Dataset content:
__________________________________________________
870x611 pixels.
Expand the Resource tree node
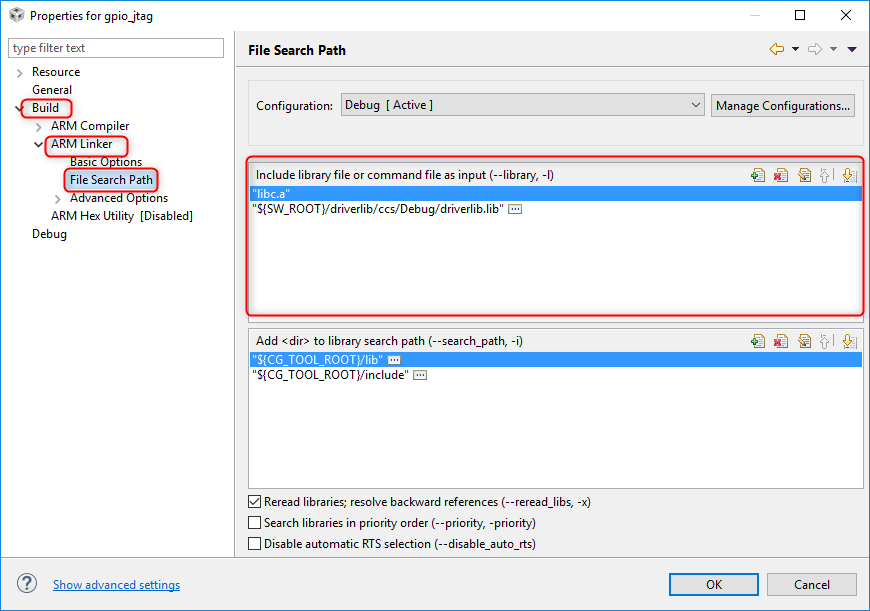point(21,72)
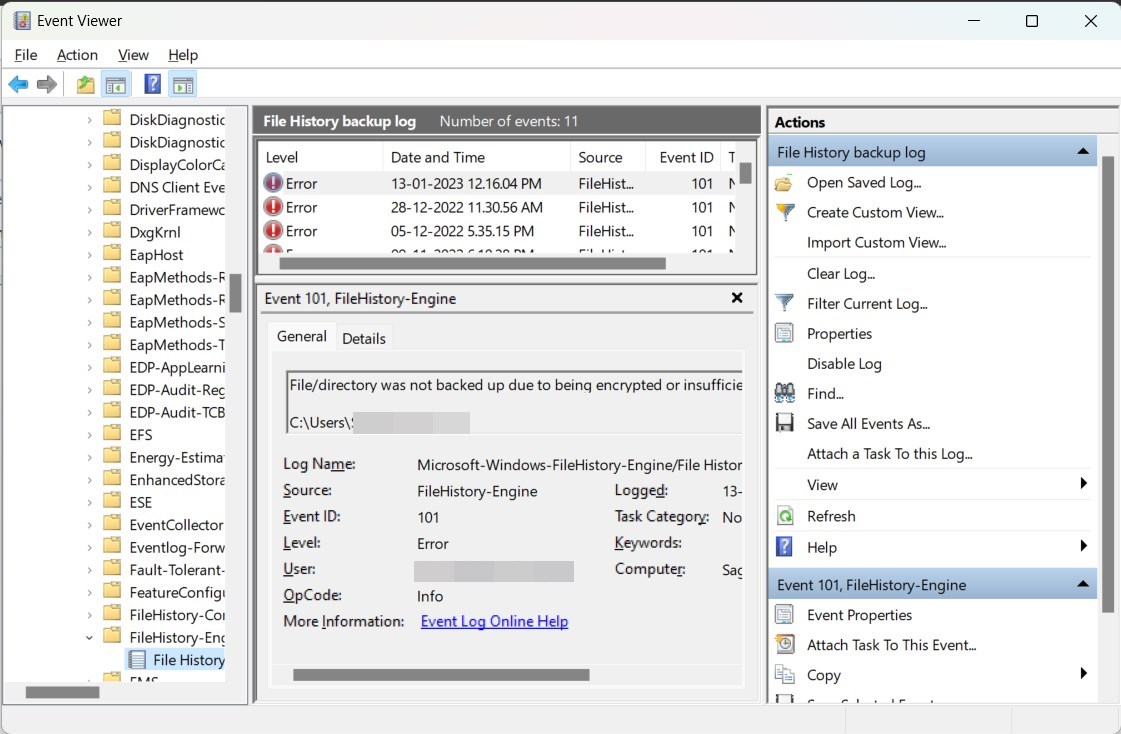Click Save All Events As floppy icon

click(x=784, y=423)
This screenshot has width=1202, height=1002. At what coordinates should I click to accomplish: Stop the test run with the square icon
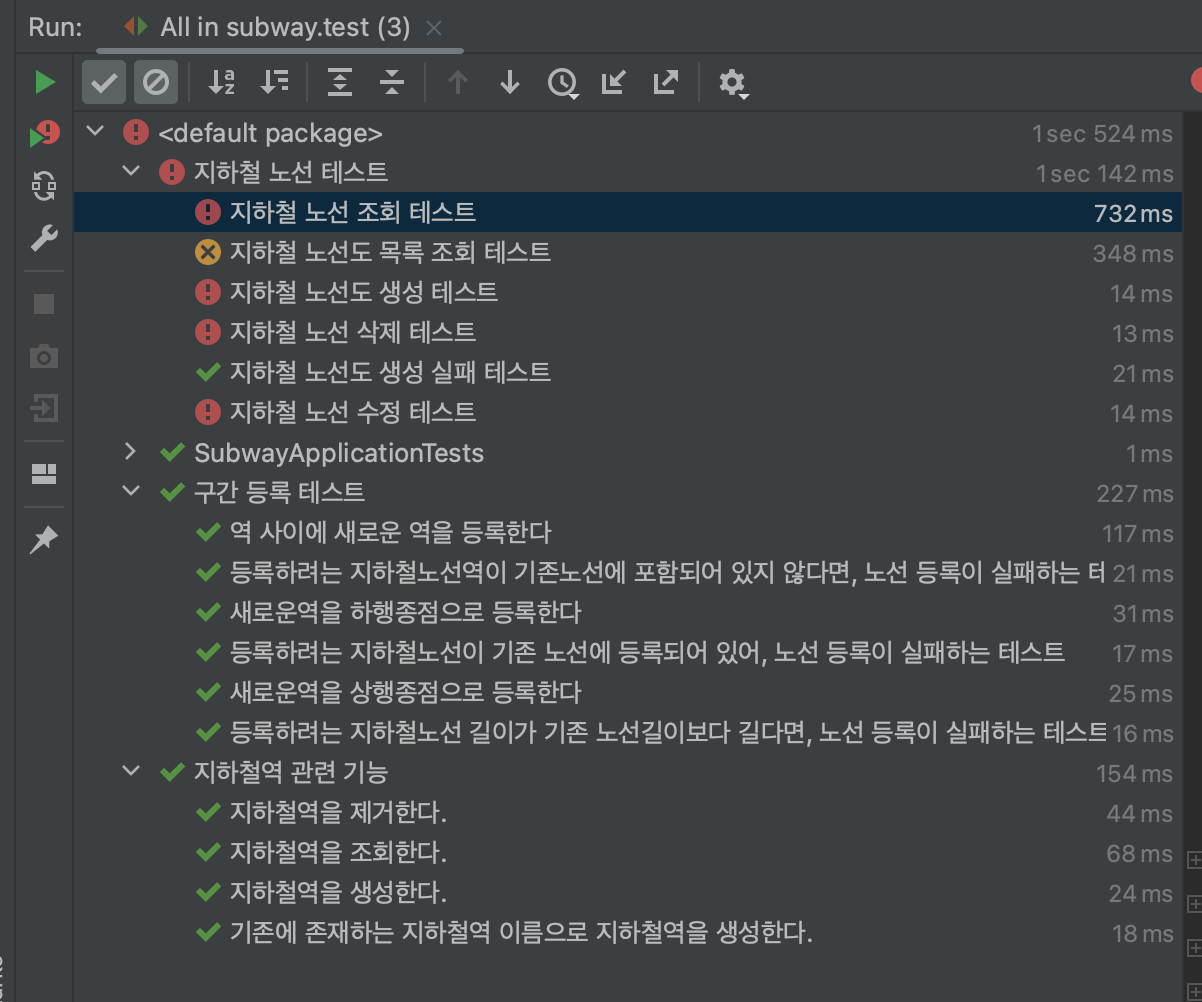coord(42,303)
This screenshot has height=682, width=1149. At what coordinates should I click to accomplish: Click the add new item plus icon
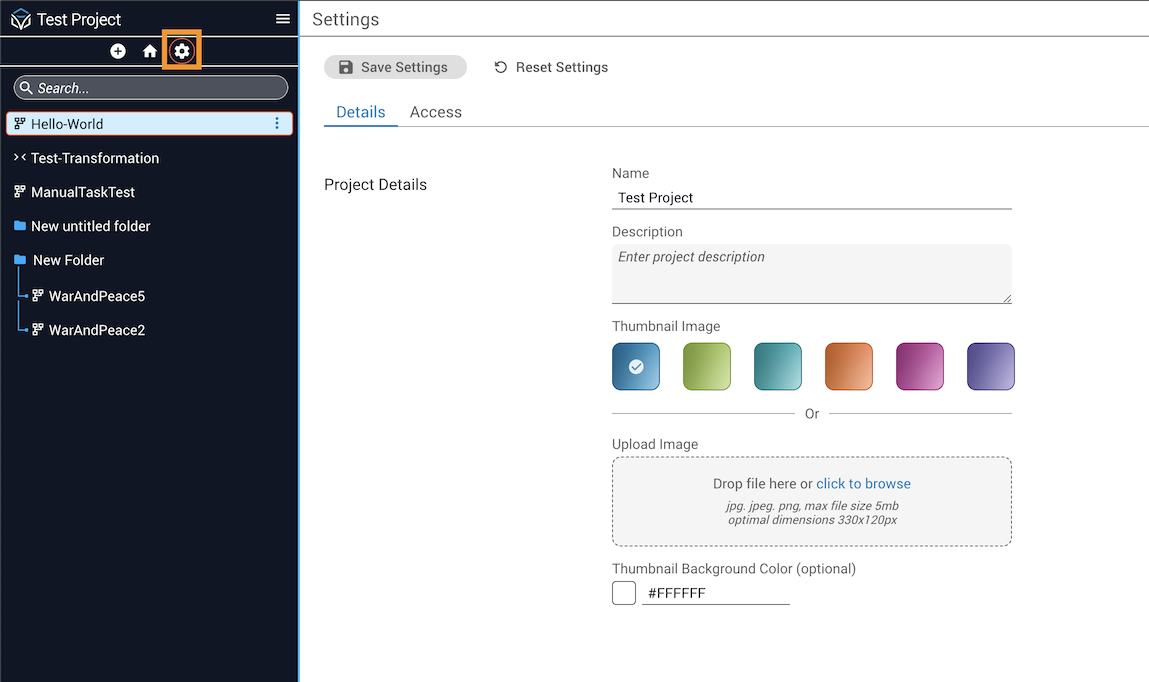[118, 51]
__________________________________________________
Output all of the records exactly as they appear above, but not the pictures.

The completed task:
870x611 pixels.
Expand the Resource tree node
point(21,72)
Click Save All Events As floppy icon

click(x=784, y=423)
This screenshot has width=1202, height=1002. At what coordinates should I click to accomplish: Stop the test run with the square icon
coord(42,303)
This screenshot has height=682, width=1149. At what coordinates should I click to accomplish: Click the add new item plus icon
[118, 51]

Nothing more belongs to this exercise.